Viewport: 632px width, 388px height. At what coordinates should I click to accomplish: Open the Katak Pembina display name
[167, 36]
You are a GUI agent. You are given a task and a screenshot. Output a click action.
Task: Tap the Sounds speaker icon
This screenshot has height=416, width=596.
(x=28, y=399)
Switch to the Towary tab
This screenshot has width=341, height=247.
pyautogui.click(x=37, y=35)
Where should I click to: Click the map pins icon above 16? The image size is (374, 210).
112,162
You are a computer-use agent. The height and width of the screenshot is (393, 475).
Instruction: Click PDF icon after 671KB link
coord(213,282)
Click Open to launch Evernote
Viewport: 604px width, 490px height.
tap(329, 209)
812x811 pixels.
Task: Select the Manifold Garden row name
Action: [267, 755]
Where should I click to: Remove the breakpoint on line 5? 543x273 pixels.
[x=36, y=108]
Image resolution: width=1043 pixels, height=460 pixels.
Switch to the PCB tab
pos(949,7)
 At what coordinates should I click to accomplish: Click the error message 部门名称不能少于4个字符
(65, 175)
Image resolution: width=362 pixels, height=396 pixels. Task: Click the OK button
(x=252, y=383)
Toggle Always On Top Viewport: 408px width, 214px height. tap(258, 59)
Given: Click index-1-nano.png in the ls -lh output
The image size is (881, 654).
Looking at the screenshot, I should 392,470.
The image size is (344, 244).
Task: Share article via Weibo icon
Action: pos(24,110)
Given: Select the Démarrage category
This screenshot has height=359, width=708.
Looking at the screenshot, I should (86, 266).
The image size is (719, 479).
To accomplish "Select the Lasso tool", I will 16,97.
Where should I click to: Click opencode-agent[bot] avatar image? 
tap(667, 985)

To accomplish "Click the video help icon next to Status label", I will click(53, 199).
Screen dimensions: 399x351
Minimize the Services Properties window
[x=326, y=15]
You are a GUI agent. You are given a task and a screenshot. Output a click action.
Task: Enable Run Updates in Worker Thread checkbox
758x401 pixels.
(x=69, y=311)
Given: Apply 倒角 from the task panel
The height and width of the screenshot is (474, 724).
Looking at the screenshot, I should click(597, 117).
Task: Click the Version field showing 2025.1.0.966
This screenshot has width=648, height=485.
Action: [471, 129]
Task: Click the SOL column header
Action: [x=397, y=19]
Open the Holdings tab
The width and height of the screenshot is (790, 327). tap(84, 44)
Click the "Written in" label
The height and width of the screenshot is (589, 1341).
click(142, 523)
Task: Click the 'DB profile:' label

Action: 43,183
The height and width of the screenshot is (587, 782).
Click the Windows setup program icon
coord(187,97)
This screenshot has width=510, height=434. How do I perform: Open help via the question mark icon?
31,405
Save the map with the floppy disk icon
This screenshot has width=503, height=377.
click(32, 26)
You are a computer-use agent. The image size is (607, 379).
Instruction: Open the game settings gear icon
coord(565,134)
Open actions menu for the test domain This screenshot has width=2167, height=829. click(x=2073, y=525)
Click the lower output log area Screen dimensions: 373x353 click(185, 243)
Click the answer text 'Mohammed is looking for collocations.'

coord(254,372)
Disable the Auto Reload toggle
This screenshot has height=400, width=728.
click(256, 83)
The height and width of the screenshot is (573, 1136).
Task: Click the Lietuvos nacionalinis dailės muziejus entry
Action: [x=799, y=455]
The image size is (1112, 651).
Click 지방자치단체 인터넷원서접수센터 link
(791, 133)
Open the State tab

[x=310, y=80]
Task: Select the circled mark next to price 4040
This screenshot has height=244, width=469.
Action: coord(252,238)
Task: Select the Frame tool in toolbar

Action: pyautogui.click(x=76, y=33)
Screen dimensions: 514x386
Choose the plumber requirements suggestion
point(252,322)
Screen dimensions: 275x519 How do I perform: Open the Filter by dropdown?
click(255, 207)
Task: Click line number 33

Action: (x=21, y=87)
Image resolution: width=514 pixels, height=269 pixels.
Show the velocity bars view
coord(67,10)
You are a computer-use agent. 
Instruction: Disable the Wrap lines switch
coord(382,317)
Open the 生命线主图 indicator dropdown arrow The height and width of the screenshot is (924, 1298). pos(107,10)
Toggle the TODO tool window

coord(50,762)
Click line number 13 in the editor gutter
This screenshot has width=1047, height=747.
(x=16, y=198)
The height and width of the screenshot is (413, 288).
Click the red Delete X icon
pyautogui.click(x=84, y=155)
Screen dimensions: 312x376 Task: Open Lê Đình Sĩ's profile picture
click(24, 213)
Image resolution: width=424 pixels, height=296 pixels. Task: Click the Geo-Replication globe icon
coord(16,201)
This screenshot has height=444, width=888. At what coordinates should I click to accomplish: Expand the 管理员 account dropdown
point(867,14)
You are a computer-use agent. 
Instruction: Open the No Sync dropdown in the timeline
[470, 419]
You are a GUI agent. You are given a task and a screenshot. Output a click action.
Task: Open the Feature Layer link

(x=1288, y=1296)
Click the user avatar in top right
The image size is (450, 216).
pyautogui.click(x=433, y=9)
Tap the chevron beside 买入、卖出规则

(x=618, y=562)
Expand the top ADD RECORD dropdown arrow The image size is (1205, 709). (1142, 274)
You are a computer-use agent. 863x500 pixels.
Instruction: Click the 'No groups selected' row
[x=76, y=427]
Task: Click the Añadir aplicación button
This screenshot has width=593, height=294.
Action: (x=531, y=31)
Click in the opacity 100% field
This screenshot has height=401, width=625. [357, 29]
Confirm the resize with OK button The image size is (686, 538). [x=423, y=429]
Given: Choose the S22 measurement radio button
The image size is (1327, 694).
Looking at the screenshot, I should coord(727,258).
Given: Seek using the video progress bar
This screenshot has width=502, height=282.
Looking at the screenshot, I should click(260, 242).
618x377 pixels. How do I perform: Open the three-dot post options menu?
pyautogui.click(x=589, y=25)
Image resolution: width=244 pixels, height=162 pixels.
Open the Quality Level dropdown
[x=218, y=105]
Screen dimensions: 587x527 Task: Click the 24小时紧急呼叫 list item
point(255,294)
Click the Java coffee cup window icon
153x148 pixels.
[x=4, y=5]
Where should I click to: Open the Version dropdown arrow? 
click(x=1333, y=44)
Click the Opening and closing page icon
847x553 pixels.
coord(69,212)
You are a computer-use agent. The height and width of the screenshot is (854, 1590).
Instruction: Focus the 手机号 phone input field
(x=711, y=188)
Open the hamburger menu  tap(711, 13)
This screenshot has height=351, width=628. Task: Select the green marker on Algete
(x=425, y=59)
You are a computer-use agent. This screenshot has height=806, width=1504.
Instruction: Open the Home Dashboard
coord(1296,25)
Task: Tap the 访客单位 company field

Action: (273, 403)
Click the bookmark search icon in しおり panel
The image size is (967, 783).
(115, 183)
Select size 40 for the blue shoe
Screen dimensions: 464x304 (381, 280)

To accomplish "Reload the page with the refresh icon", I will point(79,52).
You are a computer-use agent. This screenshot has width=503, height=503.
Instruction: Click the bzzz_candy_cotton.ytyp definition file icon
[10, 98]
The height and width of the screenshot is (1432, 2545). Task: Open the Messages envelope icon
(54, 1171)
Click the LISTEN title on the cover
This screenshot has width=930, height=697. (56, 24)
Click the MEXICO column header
--
* Task statement *
Revise the listing above by replacing every occurrence of "computer-use agent" with "desktop automation agent", and reproduce all other lines unchanged.

* Exercise result *
Viewport: 632px width, 388px height. At what coordinates should I click to accomplish: Open the Katak Pembina display name
[167, 36]
You are a GUI agent. You are given a task and a screenshot. Output a click action.
Task: Tap the Sounds speaker icon
This screenshot has height=416, width=596.
(x=28, y=399)
Switch to the Towary tab
This screenshot has width=341, height=247.
pyautogui.click(x=37, y=35)
Where should I click to: Click the map pins icon above 16? The image size is (374, 210).
112,162
You are a desktop automation agent. The height and width of the screenshot is (393, 475).
Instruction: Click PDF icon after 671KB link
coord(213,282)
Click Open to launch Evernote
Viewport: 604px width, 490px height.
tap(329, 209)
812x811 pixels.
Task: Select the Manifold Garden row name
Action: [267, 755]
Where should I click to: Remove the breakpoint on line 5? 543x273 pixels.
[x=36, y=108]
Image resolution: width=1043 pixels, height=460 pixels.
Switch to the PCB tab
pos(949,7)
 At what coordinates should I click to accomplish: Click the error message 部门名称不能少于4个字符
(65, 175)
Image resolution: width=362 pixels, height=396 pixels. Task: Click the OK button
(x=252, y=383)
Toggle Always On Top Viewport: 408px width, 214px height. tap(258, 59)
Given: Click index-1-nano.png in the ls -lh output
The image size is (881, 654).
Looking at the screenshot, I should 392,470.
The image size is (344, 244).
Task: Share article via Weibo icon
Action: pos(24,110)
Given: Select the Démarrage category
This screenshot has height=359, width=708.
Looking at the screenshot, I should (86, 266).
The image size is (719, 479).
To accomplish "Select the Lasso tool", I will 16,97.
Where should I click to: Click opencode-agent[bot] avatar image? 
tap(667, 985)

To accomplish "Click the video help icon next to Status label", I will click(53, 199).
Screen dimensions: 399x351
Minimize the Services Properties window
[x=326, y=15]
You are a GUI agent. You are given a task and a screenshot. Output a click action.
Task: Enable Run Updates in Worker Thread checkbox
758x401 pixels.
(x=69, y=311)
Given: Apply 倒角 from the task panel
The height and width of the screenshot is (474, 724).
Looking at the screenshot, I should click(597, 117).
Task: Click the Version field showing 2025.1.0.966
This screenshot has width=648, height=485.
Action: [471, 129]
Task: Click the SOL column header
Action: [x=397, y=19]
Open the Holdings tab
The width and height of the screenshot is (790, 327). tap(84, 44)
Click the "Written in" label
The height and width of the screenshot is (589, 1341).
click(142, 523)
Task: Click the 'DB profile:' label

Action: 43,183
The height and width of the screenshot is (587, 782).
Click the Windows setup program icon
coord(187,97)
This screenshot has width=510, height=434. How do I perform: Open help via the question mark icon?
31,405
Save the map with the floppy disk icon
This screenshot has width=503, height=377.
click(32, 26)
You are a desktop automation agent. The image size is (607, 379).
Instruction: Open the game settings gear icon
coord(565,134)
Open actions menu for the test domain This screenshot has width=2167, height=829. click(x=2073, y=525)
Click the lower output log area Screen dimensions: 373x353 click(185, 243)
Click the answer text 'Mohammed is looking for collocations.'

coord(254,372)
Disable the Auto Reload toggle
This screenshot has height=400, width=728.
click(256, 83)
The height and width of the screenshot is (573, 1136).
Task: Click the Lietuvos nacionalinis dailės muziejus entry
Action: [x=799, y=455]
The image size is (1112, 651).
Click 지방자치단체 인터넷원서접수센터 link
(791, 133)
Open the State tab

[x=310, y=80]
Task: Select the circled mark next to price 4040
This screenshot has height=244, width=469.
Action: coord(252,238)
Task: Select the Frame tool in toolbar

Action: pyautogui.click(x=76, y=33)
Screen dimensions: 514x386
Choose the plumber requirements suggestion
point(252,322)
Screen dimensions: 275x519 How do I perform: Open the Filter by dropdown?
click(255, 207)
Task: Click line number 33

Action: (x=21, y=87)
Image resolution: width=514 pixels, height=269 pixels.
Show the velocity bars view
coord(67,10)
You are a desktop automation agent. 
Instruction: Disable the Wrap lines switch
coord(382,317)
Open the 生命线主图 indicator dropdown arrow The height and width of the screenshot is (924, 1298). pos(107,10)
Toggle the TODO tool window

coord(50,762)
Click line number 13 in the editor gutter
This screenshot has width=1047, height=747.
(x=16, y=198)
The height and width of the screenshot is (413, 288).
Click the red Delete X icon
pyautogui.click(x=84, y=155)
Screen dimensions: 312x376 Task: Open Lê Đình Sĩ's profile picture
click(24, 213)
Image resolution: width=424 pixels, height=296 pixels. Task: Click the Geo-Replication globe icon
coord(16,201)
This screenshot has height=444, width=888. At what coordinates should I click to accomplish: Expand the 管理员 account dropdown
point(867,14)
You are a desktop automation agent. 
Instruction: Open the No Sync dropdown in the timeline
[470, 419]
You are a GUI agent. You are given a task and a screenshot. Output a click action.
Task: Open the Feature Layer link

(x=1288, y=1296)
Click the user avatar in top right
The image size is (450, 216).
pyautogui.click(x=433, y=9)
Tap the chevron beside 买入、卖出规则

(x=618, y=562)
Expand the top ADD RECORD dropdown arrow The image size is (1205, 709). (1142, 274)
You are a desktop automation agent. 863x500 pixels.
Instruction: Click the 'No groups selected' row
[x=76, y=427]
Task: Click the Añadir aplicación button
This screenshot has width=593, height=294.
Action: (x=531, y=31)
Click in the opacity 100% field
This screenshot has height=401, width=625. [357, 29]
Confirm the resize with OK button The image size is (686, 538). [x=423, y=429]
Given: Choose the S22 measurement radio button
The image size is (1327, 694).
Looking at the screenshot, I should coord(727,258).
Given: Seek using the video progress bar
This screenshot has width=502, height=282.
Looking at the screenshot, I should click(260, 242).
618x377 pixels. How do I perform: Open the three-dot post options menu?
pyautogui.click(x=589, y=25)
Image resolution: width=244 pixels, height=162 pixels.
Open the Quality Level dropdown
[x=218, y=105]
Screen dimensions: 587x527 Task: Click the 24小时紧急呼叫 list item
point(255,294)
Click the Java coffee cup window icon
153x148 pixels.
[x=4, y=5]
Where should I click to: Open the Version dropdown arrow? 
click(x=1333, y=44)
Click the Opening and closing page icon
847x553 pixels.
coord(69,212)
You are a desktop automation agent. The height and width of the screenshot is (854, 1590).
Instruction: Focus the 手机号 phone input field
(x=711, y=188)
Open the hamburger menu  tap(711, 13)
This screenshot has height=351, width=628. Task: Select the green marker on Algete
(x=425, y=59)
You are a desktop automation agent. This screenshot has height=806, width=1504.
Instruction: Open the Home Dashboard
coord(1296,25)
Task: Tap the 访客单位 company field

Action: (273, 403)
Click the bookmark search icon in しおり panel
The image size is (967, 783).
(115, 183)
Select size 40 for the blue shoe
Screen dimensions: 464x304 (381, 280)

To accomplish "Reload the page with the refresh icon", I will point(79,52).
You are a desktop automation agent. This screenshot has width=503, height=503.
Instruction: Click the bzzz_candy_cotton.ytyp definition file icon
[10, 98]
The height and width of the screenshot is (1432, 2545). Task: Open the Messages envelope icon
(54, 1171)
Click the LISTEN title on the cover
This screenshot has width=930, height=697. (56, 24)
Click the MEXICO column header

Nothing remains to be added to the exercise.